Racial disparities in care vary widely among Medicare health plans and are only weakly correlated with overall quality of care

Few public reports about the quality of health care organizations have also assessed the equity of care provided by those organizations. A new study shows that in Medicare health plans, racial disparities in care vary widely and are only weakly correlated with the overall quality of care.
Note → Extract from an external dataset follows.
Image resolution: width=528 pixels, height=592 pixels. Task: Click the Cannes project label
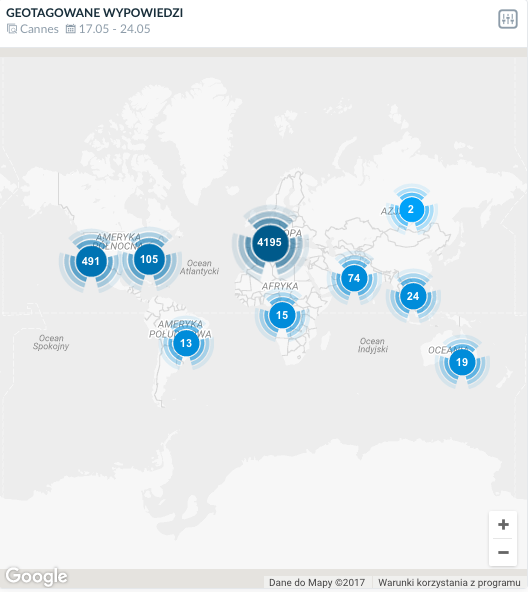[x=39, y=29]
Therefore, plan-specific performance reports of racial disparities in health outcome measures would provide useful information not currently conveyed by standard Health Plan Employer Data and Information Set (HEDIS) reports, conclude the researchers.

They used four HEDIS outcome measures to assess variations among 151 Medicare health plans in overall quality and racial disparity from 2002 to 2004. The outcome measures included HbA1c (blood glucose measure) of less than 9.5 percent or less than 9 percent for enrollees with diabetes; low-density lipoprotein cholesterol level of less than 130 mg/dL for enrollees with diabetes or after a coronary event; and blood pressure of less than 140/90 mm Hg for hypertensive enrollees.

Health plans varied substantially in both overall quality and racial disparity on each of the four outcome measures, and quality and racial disparity were not correlated. Overall, 21 to 41 percent of enrollees did not achieve the relatively liberal goals for blood pressure, glucose, and cholesterol control. Clinical performance on these measures was 7 to 14 percent lower for black enrollees compared with their white counterparts. For each measure, more than 70 percent of this disparity was due to different outcomes for black and white individuals enrolled in the same health plan rather than selection of black enrollees into lower-performing plans. While some plans did not show significant disparities between white and black enrollees, others showed disparities exceeding 20 percent on these measures. The study was supported in part by the Agency for Healthcare Research and Quality (HS10803 and HS00020).

See "Relationship between quality of care and racial disparities in Medicare health plans," by Amal N. Trivedi, M.D., M.P.H., Alan M. Zaslavsky, Ph.D., Eric C. Schneider, M.D., M.Sc., and John Z. Ayanian, M.D., M.P.P., in the October 25, 2006, Journal of the American Medical Association 296(16), pp. 1998-2004.